We analyzed how neuron preferences are build and adapted during: (a) pretraining, (b) 'zero-shot' application to a new domain, and (c) by supervised fine-tuning.
(a) Confirms that: pretraining learns POS first, as @nsaphra showed, and that preferences converge like perplexity.
(b) We then apply the pretrained language model to new domain texts absent retraining (zero-shot), telling us which neurons transfer - i.e. show similar preference on the new and pretrained corpora.
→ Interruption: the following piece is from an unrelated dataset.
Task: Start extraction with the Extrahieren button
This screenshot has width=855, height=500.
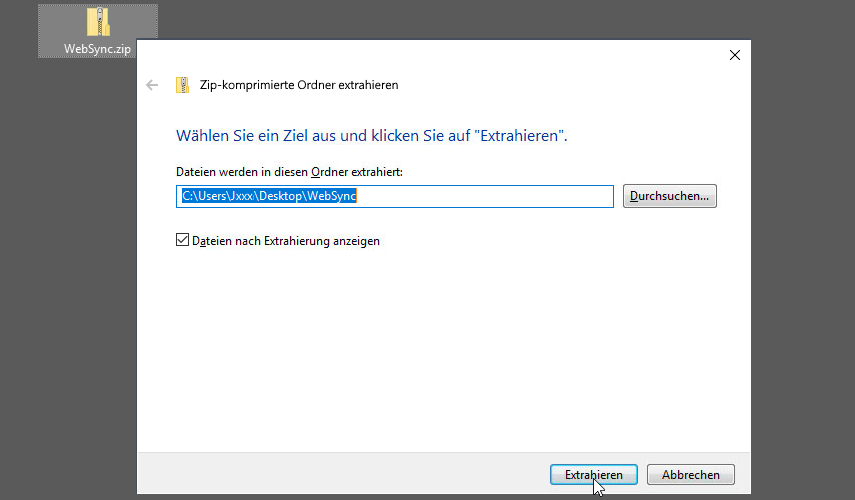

Differing preference marks unknown inputs and 'unhelpful' pretrained neurons.
(c) When fine-tuning the pretrained LM to a supervised task, we see that: (i) many pretrained neurons are forgotten (deactivated) and that (ii) previously unpreferred, specialized neurons are added.
Pruning deactivated (i)-neurons raises generalization - i.e. XAI guides pruning.
In summary, our method (named TX-Ray) allows one to explore (knowledge abstraction) transfer at neuron-level, which works for (self)-supervised models and even if annotated probing tasks are unavailable.